Prime Minister Mark Carney was in St. John’s to hand out money — $80 million of his new billion-dollar “regional tariff response fund” for small and medium businesses in Atlantic Canada. Which, let’s be honest, sure sounds a lot like an election pitch.
But then a reporter stood up and asked the real question: how does Canada plan to meet its climate targets for 2030 and 2035? Now, keep in mind, unemployment in this country is at seven percent—the highest in years—families are losing jobs, farmers are being hammered by tariffs, and this is what the press corps is worried about. Climate targets. Eye roll.
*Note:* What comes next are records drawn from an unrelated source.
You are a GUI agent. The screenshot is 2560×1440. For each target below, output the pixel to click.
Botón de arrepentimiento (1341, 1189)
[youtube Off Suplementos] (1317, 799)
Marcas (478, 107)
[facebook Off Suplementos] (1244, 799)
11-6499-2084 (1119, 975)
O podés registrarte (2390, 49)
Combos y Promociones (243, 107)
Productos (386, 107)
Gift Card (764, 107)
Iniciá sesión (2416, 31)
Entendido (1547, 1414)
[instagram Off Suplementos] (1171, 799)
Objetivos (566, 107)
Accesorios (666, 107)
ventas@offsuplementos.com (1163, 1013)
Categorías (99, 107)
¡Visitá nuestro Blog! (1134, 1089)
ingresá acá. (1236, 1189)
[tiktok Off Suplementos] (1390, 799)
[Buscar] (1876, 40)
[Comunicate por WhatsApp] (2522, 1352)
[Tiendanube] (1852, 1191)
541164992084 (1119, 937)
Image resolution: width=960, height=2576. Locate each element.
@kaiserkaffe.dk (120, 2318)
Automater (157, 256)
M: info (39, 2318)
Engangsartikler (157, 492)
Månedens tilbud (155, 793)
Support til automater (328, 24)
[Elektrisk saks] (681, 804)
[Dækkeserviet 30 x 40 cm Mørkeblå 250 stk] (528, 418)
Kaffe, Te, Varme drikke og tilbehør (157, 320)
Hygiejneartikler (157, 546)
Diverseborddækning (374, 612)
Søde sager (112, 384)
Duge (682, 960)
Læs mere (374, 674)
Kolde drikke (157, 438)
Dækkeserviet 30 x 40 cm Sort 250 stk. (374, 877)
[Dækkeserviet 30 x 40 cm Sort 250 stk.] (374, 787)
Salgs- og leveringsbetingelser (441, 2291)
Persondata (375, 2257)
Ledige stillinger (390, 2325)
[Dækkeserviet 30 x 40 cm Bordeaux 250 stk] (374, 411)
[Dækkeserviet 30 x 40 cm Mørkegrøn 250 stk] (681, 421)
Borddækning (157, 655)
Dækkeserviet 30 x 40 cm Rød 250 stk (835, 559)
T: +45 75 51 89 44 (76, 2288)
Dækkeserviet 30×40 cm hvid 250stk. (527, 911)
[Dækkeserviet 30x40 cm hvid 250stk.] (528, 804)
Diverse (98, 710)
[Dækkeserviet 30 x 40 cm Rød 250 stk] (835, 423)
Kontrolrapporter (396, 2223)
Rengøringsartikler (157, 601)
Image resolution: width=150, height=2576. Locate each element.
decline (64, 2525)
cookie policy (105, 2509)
So how did Carney respond? With a brand-new slogan cooked up by a taxpayer-funded focus group: “climate competitiveness.” That’s the phrase. Climate competitiveness. Sounds impressive, doesn’t it? Like there’s a scoreboard somewhere, and Canada is going to “compete” to be the greenest.
But we have to ask the serious question, ‘compete’ against whom, exactly?
Lets look at China China? You know, the country that supplies about fifteen percent of Canada’s total imports. You know the country that supplies almost all of the goods in Canadian tire. Canada imported $62 billion (USD) worth in 2024 alone. Yeah, that China. The one that also happens to be the world’s largest emitter of greenhouse gases, responsible for about thirty percent of all global CO2 emissions. Eleven to twelve billion metric tons every single year, which is more than twice the United States.
So is that who Mark Carney thinks we’re competing with? Beijing? The same country where your solar panels, your EV batteries, your “green tech” all get churned out by factories powered with coal?
Let’s be real for a second. Almost everything you buy comes from there. Open Amazon right now, cheap electronics, kitchen gadgets, plastic junk that breaks in a week — all made in China. Walk into Canadian Tire, Walmart, Dollarama, it’s the same story. Try, seriously try, to find a sock not made in China. You can’t.
And here’s the kicker. You might think, okay, maybe Ottawa has a plan. Maybe, just maybe, someone in Mark Carney’s office has thought: “Wait a second, all these goods from Amazon, all the crap piled high at Canadian Tire, maybe we should tax the carbon embedded in them, so we can actually build a Canada-first, Canada-strong economy.”
Seems obvious, right? Put tariffs on dirty imports. Level the playing field. Protect Canadian workers.
Nope. Not happening. Elbows down, Ottawa doesn’t tax a single ton of Chinese carbon. Not one. Thats right Beijing carbon heavy manufacturing gets a free ride.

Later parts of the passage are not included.